Obra: Fishing Boats, Collioure. André Derain. 1905. Metmuseum.

Há quem compre o afeto - e depois o "amor" - com presentes e promessas. Conheço uma mulher que resolveu comprar o "amor de sua vida" através do empréstimo do carro, realizando as fantasias sexuais do amante e contribuindo para a formação acadêmica do rapaz, em uma relação quase incestuosa  - uma vez que o rapaz é dez anos mais jovem. O homem da relação, mesmo não tendo dinheiro e nenhum tipo de compromisso com ela, notadamente leva o relacionamento adiante por ser cômodo, nas circunstâncias em que está envolvido. Ela acredita estar sendo amada. As pessoas gostam de se iludir.  E é nessa história de ilusão que observo um outro casal que, depois de décadas vivendo no limite, porque tiveram uma origem semelhante ao casal descrito anteriormente, só podem existir como unidade graças à distância e à tolerância. 

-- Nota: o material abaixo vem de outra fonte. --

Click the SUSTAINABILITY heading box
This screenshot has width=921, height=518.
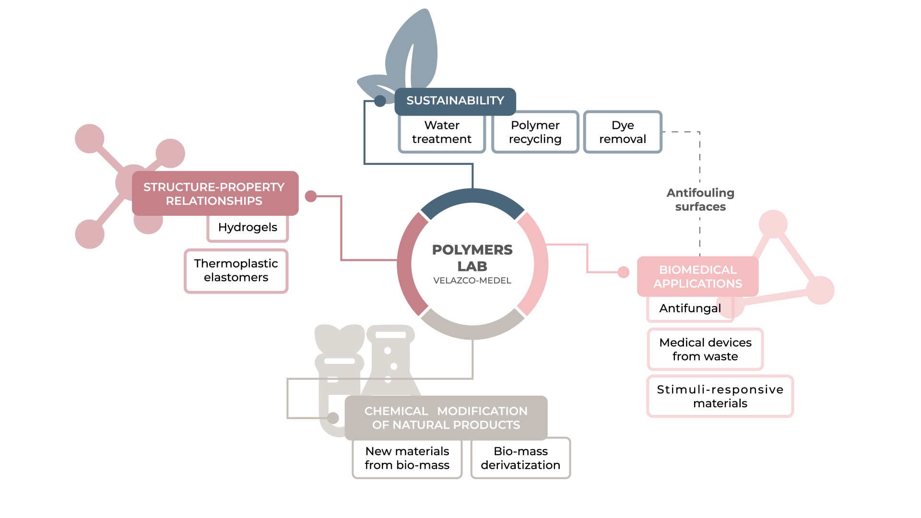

O "amor", como gostamos de classificar certos tipos de sentimentos que sustentam determinadas e fracassadas relações, pode até ser comprado por um período de tempo; pode ser remodelado para suprir algumas carências crônicas que surgiram de uma educação familiar desequilibrada e precária. Porém, esse "amor" comprado não subsiste muito tempo longe das novidades, distante de provocações. E, geralmente, ancora-se em traições e na mascarada falta de respeito para com o cônjuge ou namorado(a). 
Afeto mesmo, que é capaz de tudo suportar, precisa ser conquistado através das adversidades e da resistências às vicissitudes que só o tempo revela, cria e multiplica. O resto nem pode ser classificado como paixão - porque para ser paixão precisa haver desejo, lascívia e vontade. 
Depois não reclame, nem esbraveje nem processe, daquele(a) que não corresponde ao seu "amor" comprado. Você escolheu ser medíocre e rotular-se como a pior pessoa do mundo quando decidiu, por livre e espontânea vontade e extrema preguiça, comprar aquilo que deveria ser gratuito e espontâneo.